Seorang pejabat NBS mengarahkan sub-indeks PMI untuk produksi turun menjadi 51,0 dari 51,9 pada Juni karena terbebani biaya pemeliharaan peralatan dan cuaca ekstrem. Tak hanya itu, sub-indeks pesanan baru juga turun menjadi 50,9, dari 51,5 yang mencerminkan permintaan melambat.
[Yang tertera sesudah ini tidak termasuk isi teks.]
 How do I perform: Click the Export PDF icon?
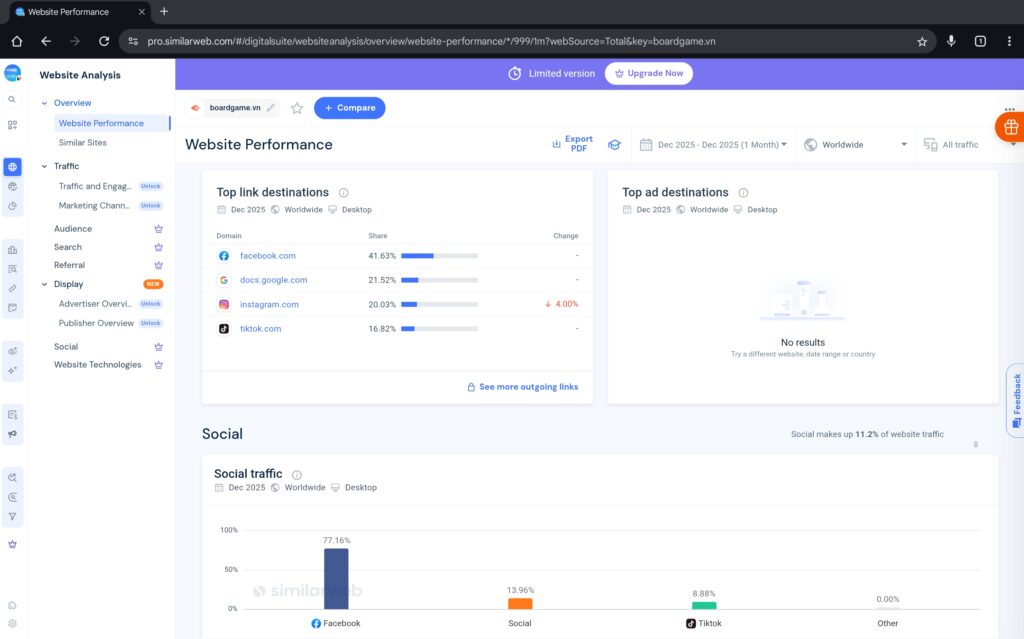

"Sinyal yang paling mengkhawatirkan adalah indeks pesanan ekspor baru, yang berada di level terendah sejak Juli tahun lalu," kata Zhiwei Zhang, kepala ekonom Pinpoint Asset Management, dikutip dari Reuters, Minggu (1/8).

Peningkatan Biaya

Ditambah lagi, sub-indeks untuk pesanan ekspor baru telah turun selama tiga bulan berturut-turut mulai Mei. Itu berdiri di 47,7 pada bulan Juli lalu. Sub-indeks untuk biaya bahan baku berada di 62,9 di bulan Juli, dibandingkan bulan sebelumnya yakni 61,2 karena peningkatan biaya. Harga bahan baku yang tinggi telah menggerogoti profitabilitas industri dan menghalangi beberapa eksportir Tiongkok untuk menerima pesanan.

Pihak berwenang berkeinginan untuk mencegah kenaikan harga berdampak kepada konsumen. Sayangnya, permintaan pasar juga sedang lemah sehingga menekan perekonomian.

Dipukul oleh cuaca ekstrem, indeks konstruksi turun menjadi 57,5 dari 60,1 pada Juni. Analis kemudian memperkirakan sektor ini akan menghadapi tantangan di tengah tindakan keras Beijing terhadap pasar properti.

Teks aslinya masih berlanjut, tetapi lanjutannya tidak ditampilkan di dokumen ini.